CPU vs GPU difference


i have a question about “result” of training in CPU vs GPU on 2 very different host (osx vs jetson)

i have some very strange behaviour, i run exactly the same code, exactly the same input on the 2 host, what happen on OSX is that the train progress (in terms of accuracy & precision) constantly till he reach 0.98 for both (more or less)
and my custom logs report

score improvement from 49.34313231650931 to 49.432347998504916
score improvement from 49.432347998504916 to 49.52178271262818
score improvement from 49.52178271262818 to 49.96684361616423

and so on

on jetson the first iteration report improvement, but then the score didn’t raise anymore, no matter if i leave it for 2 hrs or 1 minute.

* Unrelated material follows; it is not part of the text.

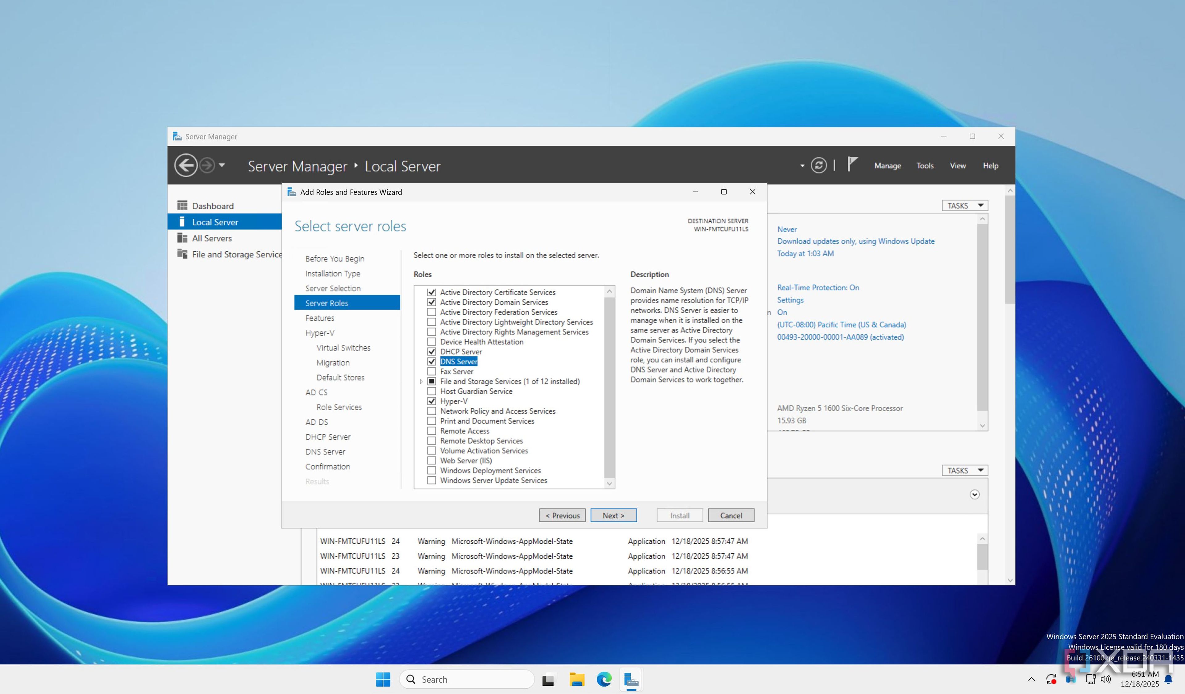
Task: Uncheck the Hyper-V role checkbox
Action: click(x=431, y=401)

on OSX every iteraton make score “change” (sometimes better sometimes worst) on jetson only the very first iteration make things change, then it stay exactly the same.

i don’t think the issue can be how i configured the newtork (or how i normalize the data), since the code it’s exactly the same (same for dataset, they are equals) so it must be something with native implementation probably? maybe lack of precision or loss of information using cuda?

Anybody ever experienced that?

i did one more test, i try to start it in CPU mode on jetson and that’s what i got

java.lang.IllegalStateException: Cannot perform evaluation with NaNs present in predictions: 8625 NaNs present in predictions INDArray

so, it’s again a different behaviour.

basically 3 different behaviour
osx → code work
jetson+cuda → train don’t proceed after 1 step (same score no improvement)
jetson+cpu → train proceed, score increase, but after a while it report NaN(s)